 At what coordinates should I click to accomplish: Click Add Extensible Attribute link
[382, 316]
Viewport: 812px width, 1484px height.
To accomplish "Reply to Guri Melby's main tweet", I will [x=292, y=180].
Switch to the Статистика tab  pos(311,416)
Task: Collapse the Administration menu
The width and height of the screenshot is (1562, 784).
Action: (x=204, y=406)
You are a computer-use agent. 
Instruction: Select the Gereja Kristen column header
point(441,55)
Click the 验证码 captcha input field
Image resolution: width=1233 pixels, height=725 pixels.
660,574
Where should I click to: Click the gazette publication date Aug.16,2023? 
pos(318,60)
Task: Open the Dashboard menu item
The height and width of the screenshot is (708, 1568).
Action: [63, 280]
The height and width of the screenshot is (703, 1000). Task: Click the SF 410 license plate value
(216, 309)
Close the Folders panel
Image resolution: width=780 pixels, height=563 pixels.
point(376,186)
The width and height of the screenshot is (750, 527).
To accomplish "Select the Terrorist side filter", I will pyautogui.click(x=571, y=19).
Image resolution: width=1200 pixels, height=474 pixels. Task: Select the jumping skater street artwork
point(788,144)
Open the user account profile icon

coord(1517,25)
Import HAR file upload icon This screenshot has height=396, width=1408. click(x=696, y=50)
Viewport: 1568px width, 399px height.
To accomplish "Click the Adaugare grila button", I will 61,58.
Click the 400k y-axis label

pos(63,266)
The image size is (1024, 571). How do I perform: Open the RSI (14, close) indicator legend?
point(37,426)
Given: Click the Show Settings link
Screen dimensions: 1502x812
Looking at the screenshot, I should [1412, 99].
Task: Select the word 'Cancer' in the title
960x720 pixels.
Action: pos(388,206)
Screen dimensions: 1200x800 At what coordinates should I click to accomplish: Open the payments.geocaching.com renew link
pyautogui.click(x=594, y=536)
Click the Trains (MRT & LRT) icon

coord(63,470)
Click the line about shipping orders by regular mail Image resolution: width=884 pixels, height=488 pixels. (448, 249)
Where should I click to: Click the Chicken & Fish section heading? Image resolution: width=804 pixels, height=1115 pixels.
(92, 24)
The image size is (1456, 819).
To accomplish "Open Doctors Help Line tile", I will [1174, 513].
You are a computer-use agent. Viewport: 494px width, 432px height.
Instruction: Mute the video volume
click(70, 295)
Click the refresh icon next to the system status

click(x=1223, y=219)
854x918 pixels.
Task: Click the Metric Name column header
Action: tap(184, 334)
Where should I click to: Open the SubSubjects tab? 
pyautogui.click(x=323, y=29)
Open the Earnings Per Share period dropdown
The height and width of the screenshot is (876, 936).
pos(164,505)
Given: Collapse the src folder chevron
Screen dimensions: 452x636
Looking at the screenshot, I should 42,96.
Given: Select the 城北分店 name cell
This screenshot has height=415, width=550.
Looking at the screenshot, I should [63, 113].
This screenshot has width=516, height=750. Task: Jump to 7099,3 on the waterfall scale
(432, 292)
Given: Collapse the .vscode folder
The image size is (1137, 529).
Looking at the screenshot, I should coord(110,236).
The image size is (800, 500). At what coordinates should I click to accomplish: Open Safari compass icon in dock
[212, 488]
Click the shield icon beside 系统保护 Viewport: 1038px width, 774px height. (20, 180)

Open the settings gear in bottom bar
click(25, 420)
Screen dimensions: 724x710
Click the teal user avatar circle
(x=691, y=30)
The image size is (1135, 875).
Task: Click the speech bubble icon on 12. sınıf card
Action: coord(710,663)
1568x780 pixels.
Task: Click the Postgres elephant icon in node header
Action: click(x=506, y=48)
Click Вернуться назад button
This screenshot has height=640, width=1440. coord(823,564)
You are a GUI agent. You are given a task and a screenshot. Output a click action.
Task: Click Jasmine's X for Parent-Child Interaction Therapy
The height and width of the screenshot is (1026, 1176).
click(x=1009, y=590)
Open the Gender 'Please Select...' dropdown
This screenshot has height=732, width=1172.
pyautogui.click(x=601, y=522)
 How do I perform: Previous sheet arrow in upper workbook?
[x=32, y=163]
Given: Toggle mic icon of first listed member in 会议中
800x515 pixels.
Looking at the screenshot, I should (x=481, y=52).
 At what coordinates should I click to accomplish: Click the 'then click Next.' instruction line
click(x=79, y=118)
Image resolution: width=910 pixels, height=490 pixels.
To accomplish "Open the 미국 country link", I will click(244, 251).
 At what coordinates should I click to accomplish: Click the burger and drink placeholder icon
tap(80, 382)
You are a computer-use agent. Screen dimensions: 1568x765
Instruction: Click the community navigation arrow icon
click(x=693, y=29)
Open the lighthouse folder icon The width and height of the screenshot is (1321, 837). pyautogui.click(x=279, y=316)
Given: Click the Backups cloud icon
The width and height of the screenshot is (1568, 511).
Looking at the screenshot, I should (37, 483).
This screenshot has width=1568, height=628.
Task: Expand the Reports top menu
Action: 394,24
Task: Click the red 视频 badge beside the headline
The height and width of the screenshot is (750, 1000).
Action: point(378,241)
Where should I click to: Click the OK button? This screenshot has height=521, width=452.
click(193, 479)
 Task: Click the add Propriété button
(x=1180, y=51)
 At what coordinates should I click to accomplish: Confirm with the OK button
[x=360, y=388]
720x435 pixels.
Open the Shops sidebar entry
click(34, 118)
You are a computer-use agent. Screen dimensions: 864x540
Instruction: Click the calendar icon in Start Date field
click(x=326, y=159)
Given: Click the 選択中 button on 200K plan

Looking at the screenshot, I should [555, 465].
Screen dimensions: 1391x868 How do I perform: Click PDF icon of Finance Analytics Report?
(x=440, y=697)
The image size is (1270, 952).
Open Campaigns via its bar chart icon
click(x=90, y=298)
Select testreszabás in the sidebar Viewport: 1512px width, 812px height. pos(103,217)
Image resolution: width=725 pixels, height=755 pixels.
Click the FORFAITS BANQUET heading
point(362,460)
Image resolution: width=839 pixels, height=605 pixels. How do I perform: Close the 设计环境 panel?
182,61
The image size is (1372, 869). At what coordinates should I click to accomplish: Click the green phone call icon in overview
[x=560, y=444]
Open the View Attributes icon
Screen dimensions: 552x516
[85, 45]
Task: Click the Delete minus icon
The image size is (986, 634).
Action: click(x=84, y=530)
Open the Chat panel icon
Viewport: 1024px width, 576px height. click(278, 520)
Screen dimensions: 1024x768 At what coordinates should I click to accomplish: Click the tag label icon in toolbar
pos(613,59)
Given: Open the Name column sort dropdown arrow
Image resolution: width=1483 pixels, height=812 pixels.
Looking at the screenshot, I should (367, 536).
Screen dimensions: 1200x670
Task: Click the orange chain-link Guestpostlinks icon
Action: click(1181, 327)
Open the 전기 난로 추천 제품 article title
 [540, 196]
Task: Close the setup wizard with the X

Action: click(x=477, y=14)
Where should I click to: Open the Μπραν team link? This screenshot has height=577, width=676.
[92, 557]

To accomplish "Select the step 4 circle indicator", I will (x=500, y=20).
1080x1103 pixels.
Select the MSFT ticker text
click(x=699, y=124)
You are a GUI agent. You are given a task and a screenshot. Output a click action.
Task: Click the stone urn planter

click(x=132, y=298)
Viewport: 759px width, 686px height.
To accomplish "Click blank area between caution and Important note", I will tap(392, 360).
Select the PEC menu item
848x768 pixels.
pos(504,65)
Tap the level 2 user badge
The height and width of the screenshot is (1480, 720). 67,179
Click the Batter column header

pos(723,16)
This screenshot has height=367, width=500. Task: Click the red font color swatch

◆ ◆ ◆ ◆

▸ **AIM**: Reproduce all of the data above, substituting "Hide Settings" for "Show Settings" and leaving everything else unchanged.

▸ **COMPLETE OUTPUT**:
 At what coordinates should I click to accomplish: Click Add Extensible Attribute link
[382, 316]
Viewport: 812px width, 1484px height.
To accomplish "Reply to Guri Melby's main tweet", I will [x=292, y=180].
Switch to the Статистика tab  pos(311,416)
Task: Collapse the Administration menu
The width and height of the screenshot is (1562, 784).
Action: (x=204, y=406)
You are a computer-use agent. 
Instruction: Select the Gereja Kristen column header
point(441,55)
Click the 验证码 captcha input field
Image resolution: width=1233 pixels, height=725 pixels.
660,574
Where should I click to: Click the gazette publication date Aug.16,2023? 
pos(318,60)
Task: Open the Dashboard menu item
The height and width of the screenshot is (708, 1568).
Action: [63, 280]
The height and width of the screenshot is (703, 1000). Task: Click the SF 410 license plate value
(216, 309)
Close the Folders panel
Image resolution: width=780 pixels, height=563 pixels.
point(376,186)
The width and height of the screenshot is (750, 527).
To accomplish "Select the Terrorist side filter", I will pyautogui.click(x=571, y=19).
Image resolution: width=1200 pixels, height=474 pixels. Task: Select the jumping skater street artwork
point(788,144)
Open the user account profile icon

coord(1517,25)
Import HAR file upload icon This screenshot has height=396, width=1408. click(x=696, y=50)
Viewport: 1568px width, 399px height.
To accomplish "Click the Adaugare grila button", I will 61,58.
Click the 400k y-axis label

pos(63,266)
The image size is (1024, 571). How do I perform: Open the RSI (14, close) indicator legend?
point(37,426)
Given: Click the Hide Settings link
Screen dimensions: 1502x812
Looking at the screenshot, I should [1412, 99].
Task: Select the word 'Cancer' in the title
960x720 pixels.
Action: pos(388,206)
Screen dimensions: 1200x800 At what coordinates should I click to accomplish: Open the payments.geocaching.com renew link
pyautogui.click(x=594, y=536)
Click the Trains (MRT & LRT) icon

coord(63,470)
Click the line about shipping orders by regular mail Image resolution: width=884 pixels, height=488 pixels. (448, 249)
Where should I click to: Click the Chicken & Fish section heading? Image resolution: width=804 pixels, height=1115 pixels.
(92, 24)
The image size is (1456, 819).
To accomplish "Open Doctors Help Line tile", I will [1174, 513].
You are a computer-use agent. Viewport: 494px width, 432px height.
Instruction: Mute the video volume
click(70, 295)
Click the refresh icon next to the system status

click(x=1223, y=219)
854x918 pixels.
Task: Click the Metric Name column header
Action: tap(184, 334)
Where should I click to: Open the SubSubjects tab? 
pyautogui.click(x=323, y=29)
Open the Earnings Per Share period dropdown
The height and width of the screenshot is (876, 936).
pos(164,505)
Given: Collapse the src folder chevron
Screen dimensions: 452x636
Looking at the screenshot, I should 42,96.
Given: Select the 城北分店 name cell
This screenshot has height=415, width=550.
Looking at the screenshot, I should [63, 113].
This screenshot has width=516, height=750. Task: Jump to 7099,3 on the waterfall scale
(432, 292)
Given: Collapse the .vscode folder
The image size is (1137, 529).
Looking at the screenshot, I should coord(110,236).
The image size is (800, 500). At what coordinates should I click to accomplish: Open Safari compass icon in dock
[212, 488]
Click the shield icon beside 系统保护 Viewport: 1038px width, 774px height. (20, 180)

Open the settings gear in bottom bar
click(25, 420)
Screen dimensions: 724x710
Click the teal user avatar circle
(x=691, y=30)
The image size is (1135, 875).
Task: Click the speech bubble icon on 12. sınıf card
Action: coord(710,663)
1568x780 pixels.
Task: Click the Postgres elephant icon in node header
Action: click(x=506, y=48)
Click Вернуться назад button
This screenshot has height=640, width=1440. coord(823,564)
You are a GUI agent. You are given a task and a screenshot. Output a click action.
Task: Click Jasmine's X for Parent-Child Interaction Therapy
The height and width of the screenshot is (1026, 1176).
click(x=1009, y=590)
Open the Gender 'Please Select...' dropdown
This screenshot has height=732, width=1172.
pyautogui.click(x=601, y=522)
 How do I perform: Previous sheet arrow in upper workbook?
[x=32, y=163]
Given: Toggle mic icon of first listed member in 会议中
800x515 pixels.
Looking at the screenshot, I should (x=481, y=52).
 At what coordinates should I click to accomplish: Click the 'then click Next.' instruction line
click(x=79, y=118)
Image resolution: width=910 pixels, height=490 pixels.
To accomplish "Open the 미국 country link", I will click(244, 251).
 At what coordinates should I click to accomplish: Click the burger and drink placeholder icon
tap(80, 382)
You are a computer-use agent. Screen dimensions: 1568x765
Instruction: Click the community navigation arrow icon
click(x=693, y=29)
Open the lighthouse folder icon The width and height of the screenshot is (1321, 837). pyautogui.click(x=279, y=316)
Given: Click the Backups cloud icon
The width and height of the screenshot is (1568, 511).
Looking at the screenshot, I should (37, 483).
This screenshot has width=1568, height=628.
Task: Expand the Reports top menu
Action: 394,24
Task: Click the red 视频 badge beside the headline
The height and width of the screenshot is (750, 1000).
Action: point(378,241)
Where should I click to: Click the OK button? This screenshot has height=521, width=452.
click(193, 479)
 Task: Click the add Propriété button
(x=1180, y=51)
 At what coordinates should I click to accomplish: Confirm with the OK button
[x=360, y=388]
720x435 pixels.
Open the Shops sidebar entry
click(34, 118)
You are a computer-use agent. Screen dimensions: 864x540
Instruction: Click the calendar icon in Start Date field
click(x=326, y=159)
Given: Click the 選択中 button on 200K plan

Looking at the screenshot, I should [555, 465].
Screen dimensions: 1391x868 How do I perform: Click PDF icon of Finance Analytics Report?
(x=440, y=697)
The image size is (1270, 952).
Open Campaigns via its bar chart icon
click(x=90, y=298)
Select testreszabás in the sidebar Viewport: 1512px width, 812px height. pos(103,217)
Image resolution: width=725 pixels, height=755 pixels.
Click the FORFAITS BANQUET heading
point(362,460)
Image resolution: width=839 pixels, height=605 pixels. How do I perform: Close the 设计环境 panel?
182,61
The image size is (1372, 869). At what coordinates should I click to accomplish: Click the green phone call icon in overview
[x=560, y=444]
Open the View Attributes icon
Screen dimensions: 552x516
[85, 45]
Task: Click the Delete minus icon
The image size is (986, 634).
Action: click(x=84, y=530)
Open the Chat panel icon
Viewport: 1024px width, 576px height. click(278, 520)
Screen dimensions: 1024x768 At what coordinates should I click to accomplish: Click the tag label icon in toolbar
pos(613,59)
Given: Open the Name column sort dropdown arrow
Image resolution: width=1483 pixels, height=812 pixels.
Looking at the screenshot, I should (367, 536).
Screen dimensions: 1200x670
Task: Click the orange chain-link Guestpostlinks icon
Action: click(1181, 327)
Open the 전기 난로 추천 제품 article title
 [540, 196]
Task: Close the setup wizard with the X

Action: click(x=477, y=14)
Where should I click to: Open the Μπραν team link? This screenshot has height=577, width=676.
[92, 557]

To accomplish "Select the step 4 circle indicator", I will (x=500, y=20).
1080x1103 pixels.
Select the MSFT ticker text
click(x=699, y=124)
You are a GUI agent. You are given a task and a screenshot. Output a click action.
Task: Click the stone urn planter

click(x=132, y=298)
Viewport: 759px width, 686px height.
To accomplish "Click blank area between caution and Important note", I will tap(392, 360).
Select the PEC menu item
848x768 pixels.
pos(504,65)
Tap the level 2 user badge
The height and width of the screenshot is (1480, 720). 67,179
Click the Batter column header

pos(723,16)
This screenshot has height=367, width=500. Task: Click the red font color swatch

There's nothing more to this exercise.